**Assignment**: Working through the records below, count the lines that include "Open". The reply is that number alone.

**Data excerpts**:
□ □ □ □ □ □ □

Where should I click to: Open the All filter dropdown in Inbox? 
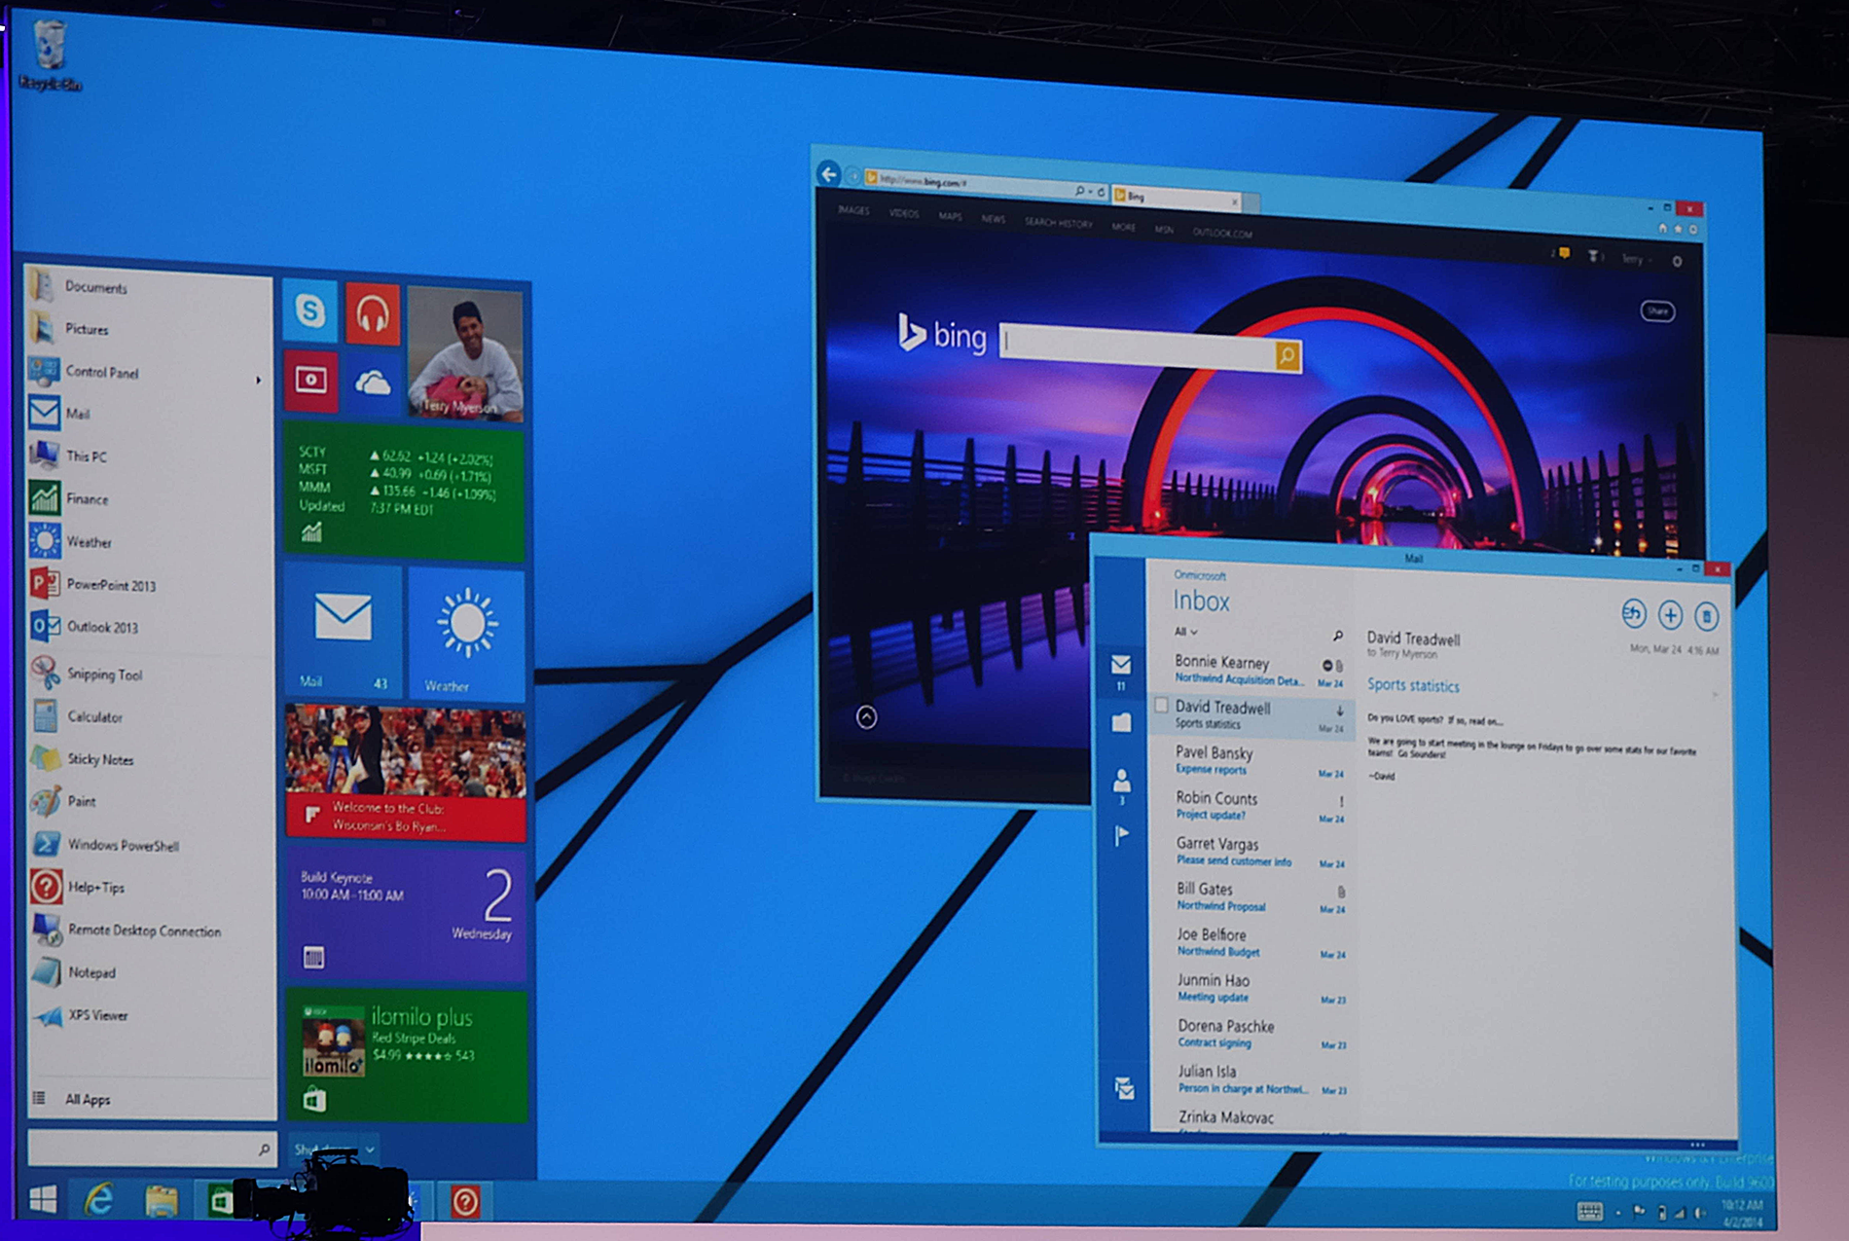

□ □ □ □ □ □ □

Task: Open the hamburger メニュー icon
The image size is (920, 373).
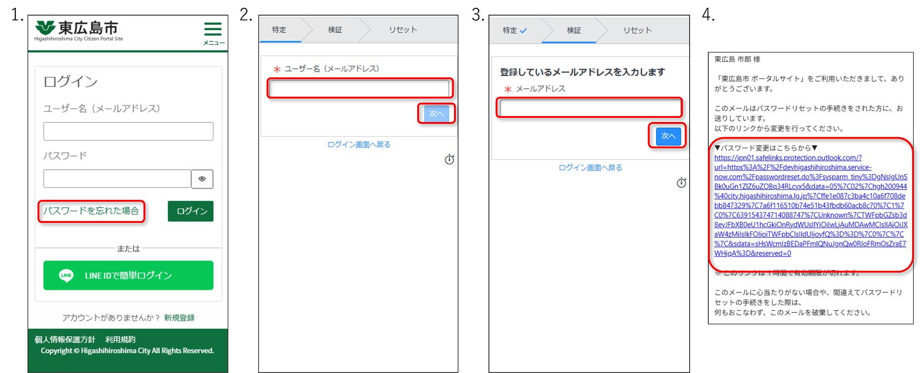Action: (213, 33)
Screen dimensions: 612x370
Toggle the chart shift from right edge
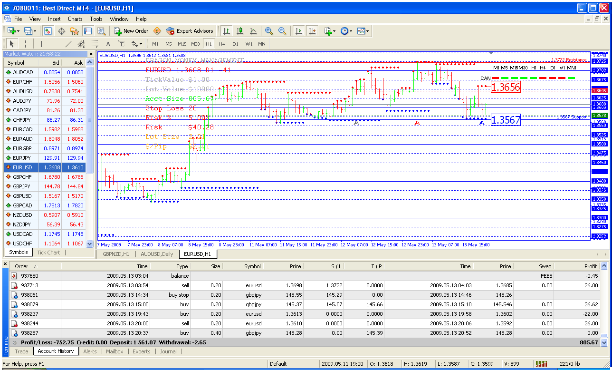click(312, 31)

□ □ □ □ □ □ □

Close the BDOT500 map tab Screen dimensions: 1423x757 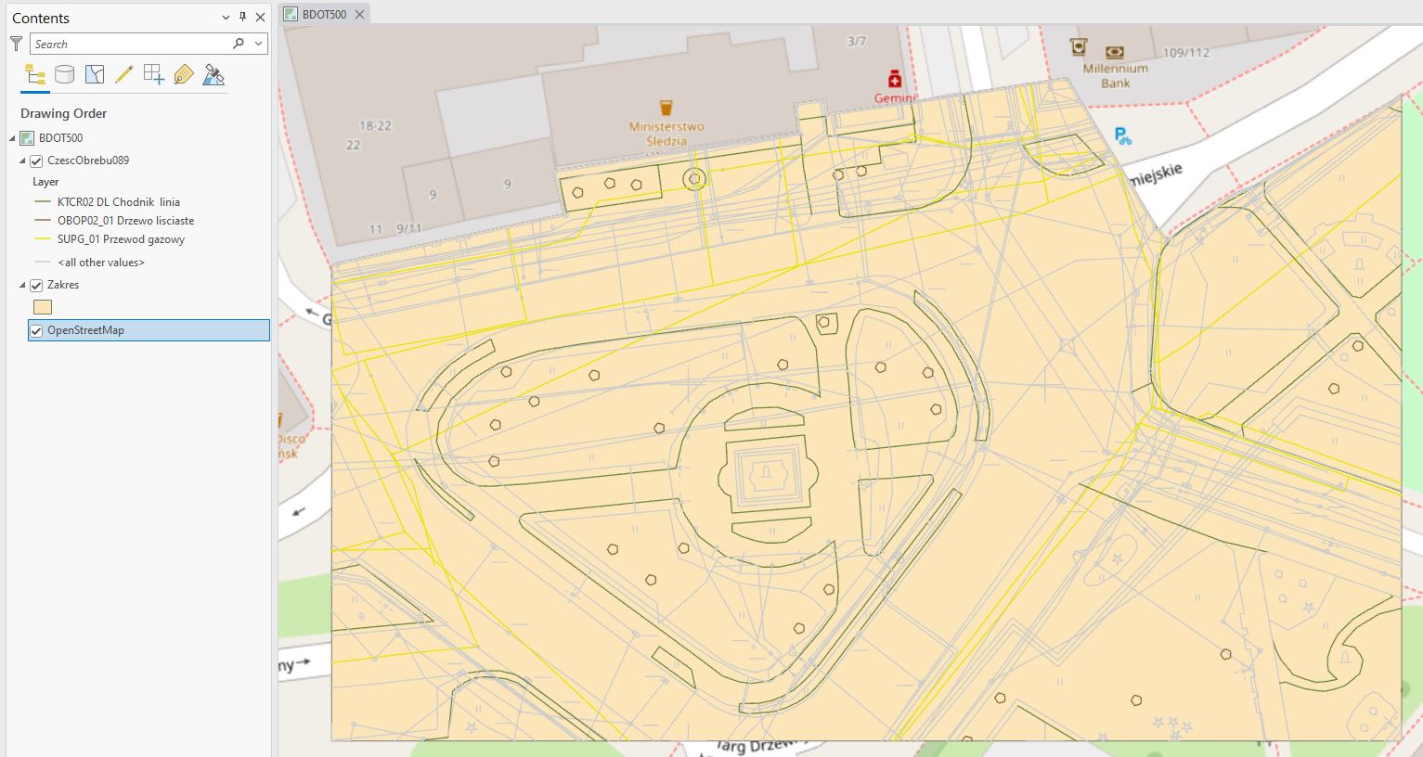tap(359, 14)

□ □ □ □ □ □ □

**Exercise solution**: 2